We have determined the agonist activity of a number of natural prostaglandins and prostaglandin analogs at the FP prostaglandin receptor cloned from a human ciliary body cDNA library using phosphoinositide (PI) turnover assays. Travoprost acid (EC₅₀ = 3.2 ± 0.6 nM) was the most potent agonist in these cells followed by bimatoprost free acid (17-phenyl-trinor PGF_2α; EC₅₀ = 5.8 ± 2.6 nM), fluprostenol (EC₅₀ = 6.1 ± 1.5 nM), and latanoprost 50 free acid (PHXA85; EC₅₀ = 54.6 ± 12.4 nM) which was 17-fold weaker (p < 0.001) than travoprost acid. Unoprostone and S-1033 were significantly (p < 0.001) weaker than travoprost acid. The amide prodrug, bimatoprost (EC₅₀= 694 ± 293 nM), activated this FP receptor with an intermediate potency.
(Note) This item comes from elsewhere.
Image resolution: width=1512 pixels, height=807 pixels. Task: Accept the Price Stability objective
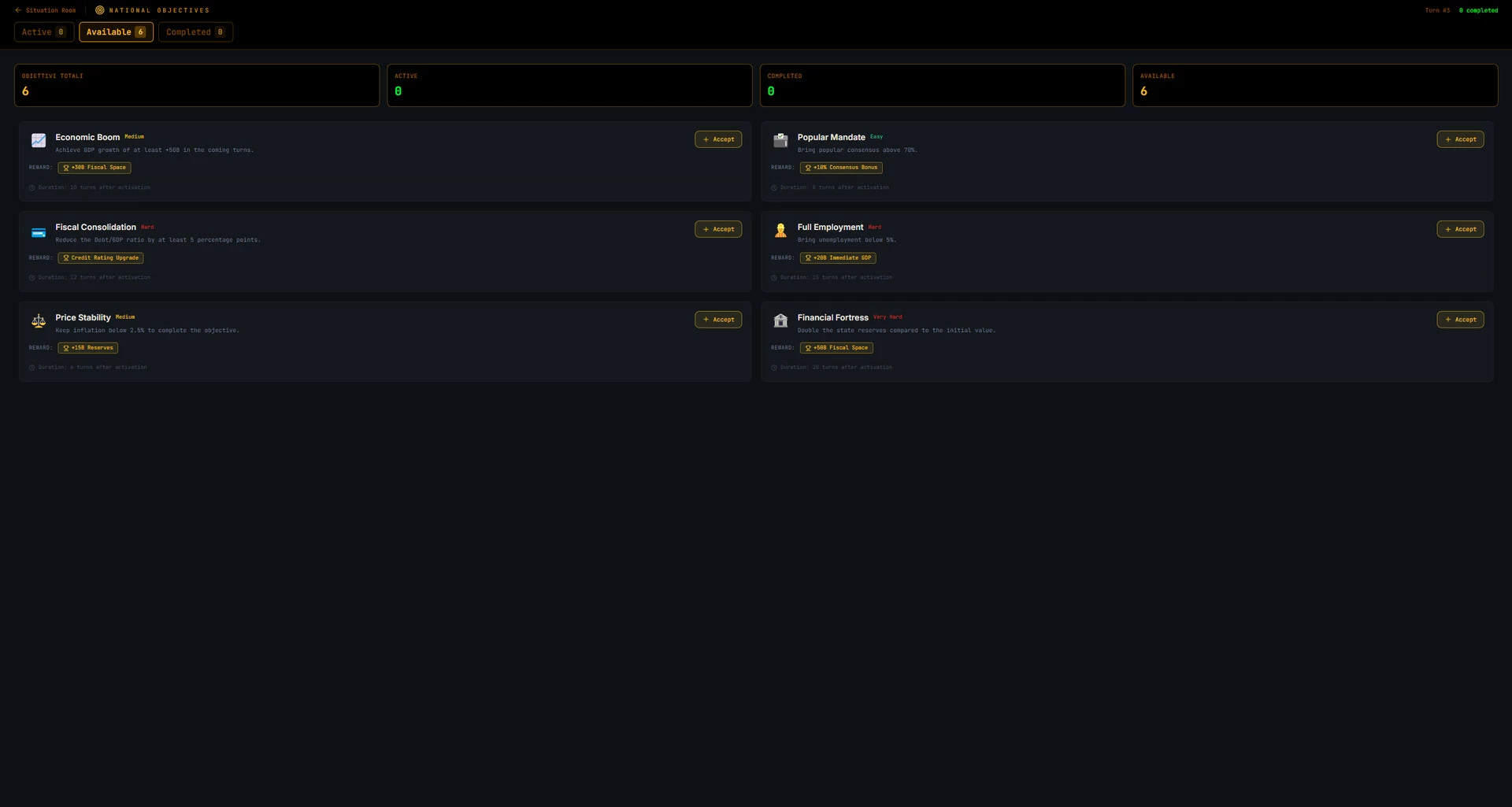718,320
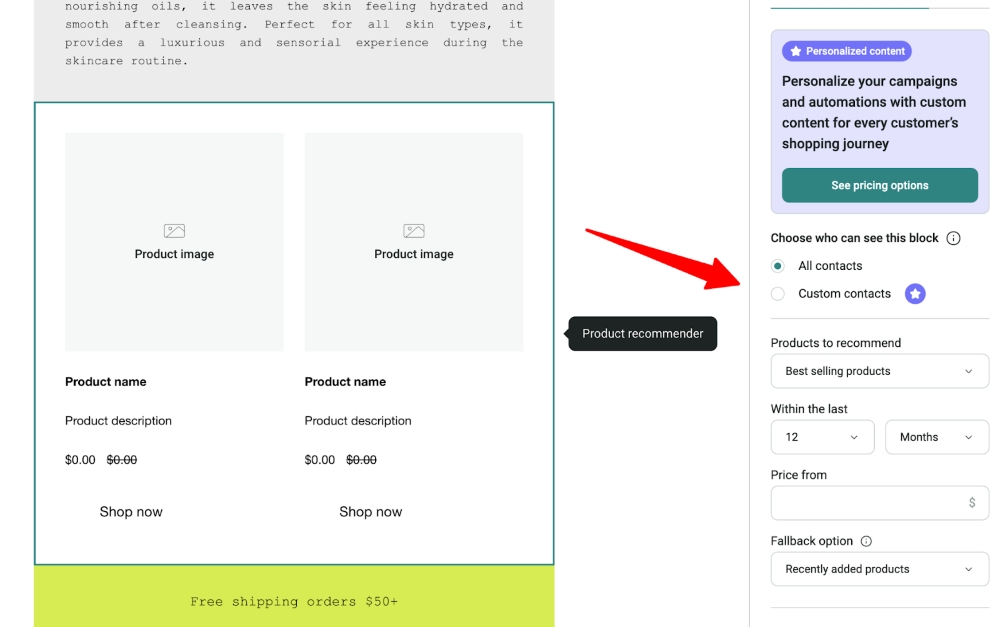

The isopropyl ester prodrugs, travoprost (EC₅₀ = 42.3 ± 6.7 nM), latanoprost (EC₅₀ = 126 ± 347 nM) and unoprostone isopropyl ester (EC₅₀ = 9100 ± 2870 nM), also exhibited FP agonist activity. However, other compounds such as PGI₂, bradykinin, histamine, and serotonin were inactive. The agonist activities of bimatoprost, unoprostone (UF-021), fluprostenol and acids of travoprost and latanoprost were antagonized by AL-8810 (11 β-fluoro-15-epi-15-indanyl-PGF_2α), an FP-receptor-selective antagonist (K_i = 1.0 – 2.1 μM; n = 3). These studies have demonstrated, for the first time, agonist activities of the currently known and marketed ocular hypotensive prostaglandin analogs at the cloned human ciliary body FP prostaglandin receptor.